Tout le monde est trés occupé mais à quoi ?
Je ne comprends pas la position de certains refusant des comparaisons (qu'elles soient intranationales ou internationales).
1- Les fonctionnaires se disent surchargés de travail et manquant en permanence de moyens.
2-Nous constatons dans le budget et dans d'autres publication des sur-effectifs en France par rapport à nos voisins (de même dans nos régions, départements, communes et hôpitaux)
Les comparaisons permettraient soit de mettre au bon endroit les moyens nécessaires soit de faire disparaître les périmètres d'actions que nos voisins jugent inutiles et que nous conservons souvent par pur sentimentalisme (ex : les départements).
Toute personne de bonne foi ne peut, me semble-t-il, qu'approuver une juste réallocation des moyens et des tâches. Non ?
Bonjour,
non les catastrophes et autres ne sont pas du fait de M. Sarkozy par contre les actions ne sont pas à la hauteur des enjeux, la retraites de certaines entités comme la SNCF,l'EDF un coût ++ pour les retraites, ne parlons pas des élus, des exemples parmis d'autres mais tellement "limpides" M. Hortefeux change les véhicules lors de sa prise de fonction à l'intérieur, le billet du secrétaire d'état à la coop, le champagne de M. Estrosi....etc tout cela est de son fait car le "chef" gére ses troupes.

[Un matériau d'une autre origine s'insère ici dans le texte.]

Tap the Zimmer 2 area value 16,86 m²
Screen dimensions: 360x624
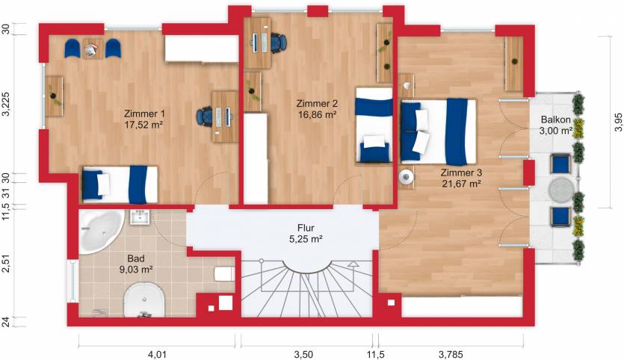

Dans l'absurdité économique la redistribution des résultats des entreprises en 3 tiers dont un pour les salariés, vite oublié car idée irresponsable et grave pour ceux qui y ont cru, cela est de son fait.
Si nous parlons fonctionnaires, l'Etat dont la Présidence et le gouvernement sont TRES mal placés pour donner des leçons.
J'ai voté pour cette majorité et le Président mais pas pour sa gabegie et son incohérence.
La Fonction publique à son rôle dans la société avant tout éviter les "magouilles" et je crois que de nombreux fonctionnaires ont le sens de leur responsabilité, ce qui n'est pas vrai pour une grande majorité d'élus nationaux, nous verrons pour la réforme de leur retraite, élus payés par le budget donc fonctionnaires à se souvenir. D'ailleurs dans les comparatifs voir le ratio sénateurs US et députés français il y a de quoi à supprimer un poste sur deux de plus pour bon nombre inconnu dans leur circonscription en dehors de la nomenclatura locale.
Oui il faut revoir la fonction publique mais pas avec cette absurdité toute étatique 1/2 d'une majorité qui se dit libérale.
Je suis toujours étonné d'apprendre que l'Etat dont le ministre du budget est INCAPBALE de donner le nombre exact de fonctionnaires, voilà déjà un premier point de mauvaise gestion.
Concernant la plus grande entité, l'Education Nationale budget environ 60 milliards. Je souhaite, de la part de l'Etat, qu'il communique les lignes de dépenses, car dire trop, voilà un discours facile, plus que de commnuniquer sur l'éclatement des dépenses.
Voilà un gouvernement comme tous les autres droite/gauche aussi mauvais lorsque l'on parle de réformes avec pour le pire la momie M. Chirac qui a fait perdre à notre pays 12 années.
Tous les citoyens savent qu'il faut réformer, à bien regarder et lire avec une ligne directrice assez proche mais avec justice, ce qui n'est pas l'idée politique.